▶ _READING TEXT_
During the late 6th century, the Turks consolidated their geopolitical position in Central Asia as the linchpin in trade between East Asia and Western Asia, in which Persia and the Byzantine Empire were the dominant powers. For much of this period, Istämi ruled the khaganate from a winter camp near Karashar. A timeline of the westward expansion of the Turks under Istämi might be reconstructed as follows:
- 552 Mongolia;
- 555 Aral Sea (probably);
- 558 Volga River (by defeating the Avars);
- 557–565 in alliance with the Persians, the Turks crushed the Hephthalites, after which a Turco-Persian border along the Oxus lasted several decades; * 564 Tashkent; 567–571 the North Caucasus;
- 569–571 Turks at war with Persia;
- 576 major incursion into the Black Sea area, including Crimea.

The first Turk legation (or embassy) to reach Constantinople visited Justin II in 563. A Sogdian merchant named Maniakh led a Turco-Sogdian legation to Constantinople in 568, pursuing trade and an alliance against the Avars and Persians. A Byzantine official named Zemarchus accompanied Maniakh on his return journey, and later left an account of the Turks. Maniakh now proposed to bypass the Persians and re-open a direct route north of the Caspian Sea. If trade on this route later increased (uncertain), it would have benefited Khorezm and the Black Sea cities and might have had something to do with the later rise of the Khazars and Rus' people.

The Turks' control of the Sogdian merchant cities along the Oxus from the late 6th century on gave the Western Turks substantive control of the central part of the Silk Road. A Chinese general complained that the:

"Turks themselves are simple-minded and short-sighted and dissention can easily be roused among them. Unfortunately, many Sogdians live among them who are cunning and insidious; they teach and instruct the Turks."

Records from a dataset:
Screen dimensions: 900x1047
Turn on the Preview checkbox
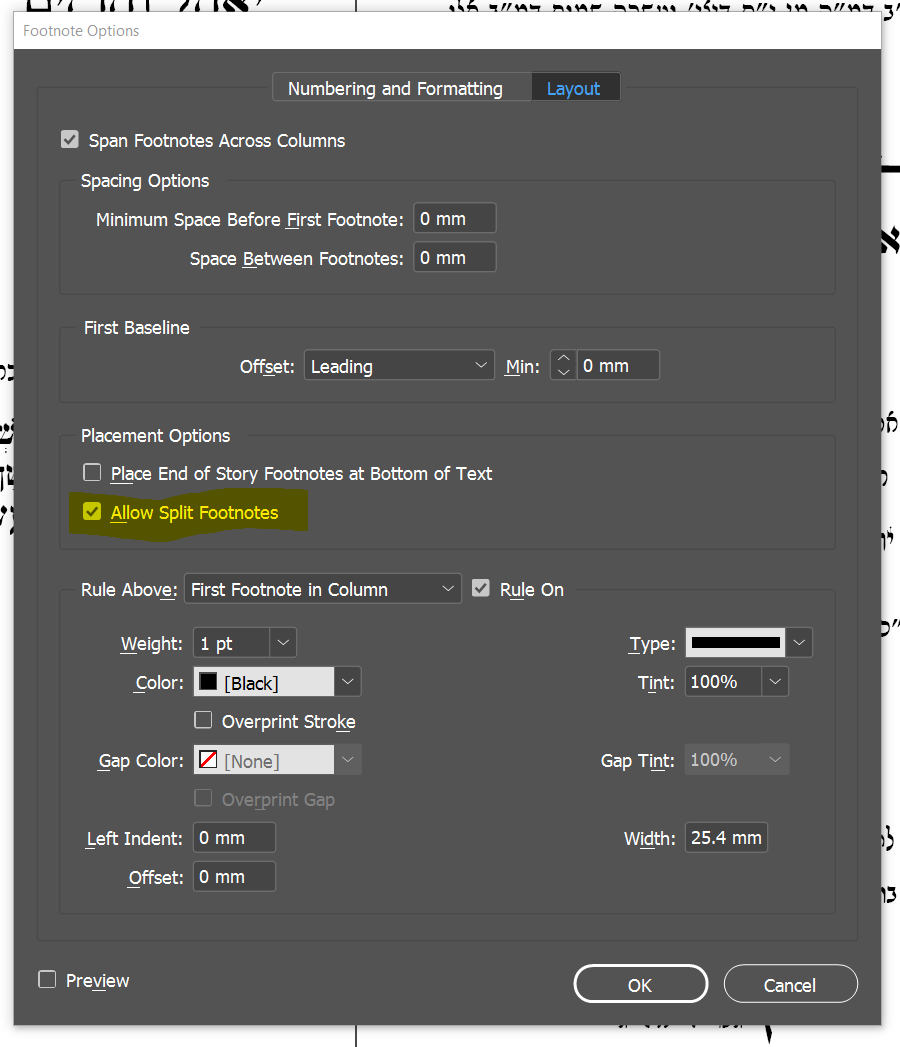tap(47, 980)
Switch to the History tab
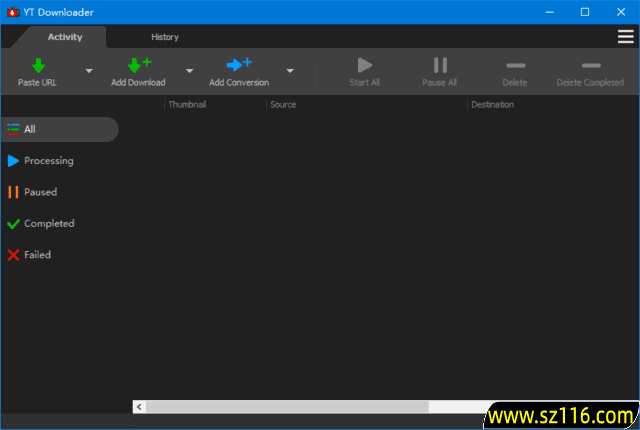This screenshot has width=640, height=430. pos(165,37)
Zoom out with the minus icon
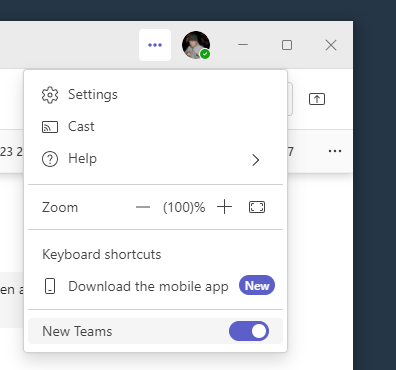This screenshot has height=370, width=396. tap(143, 207)
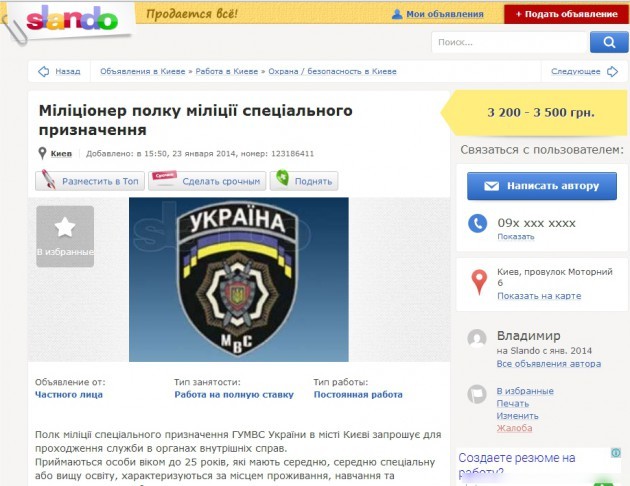Open Все объявления автора link
Image resolution: width=630 pixels, height=486 pixels.
tap(549, 364)
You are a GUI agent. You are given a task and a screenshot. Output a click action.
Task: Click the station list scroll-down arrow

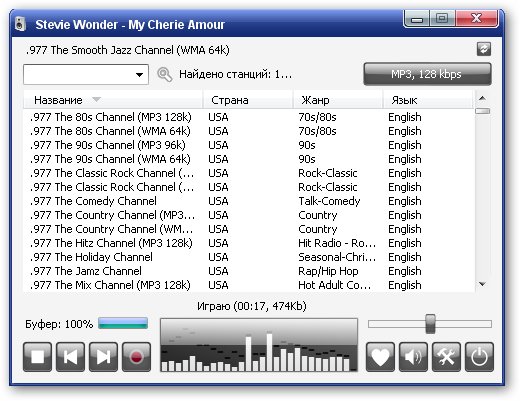(x=482, y=284)
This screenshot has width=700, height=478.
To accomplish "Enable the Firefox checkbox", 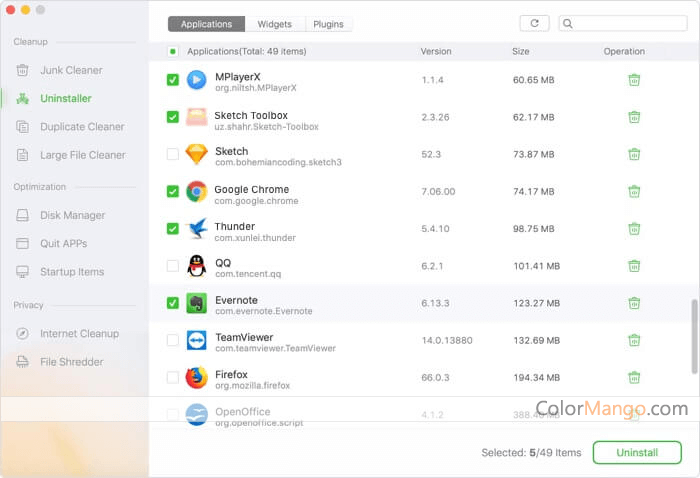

▶ _EXERCISE PROMPT_
According to the text on the Turks' westward expansion, who led the Turco-Sogdian legation to Constantinople in 568?

▶ _SOLUTION FOR THIS PROBLEM_
A Sogdian merchant named Maniakh.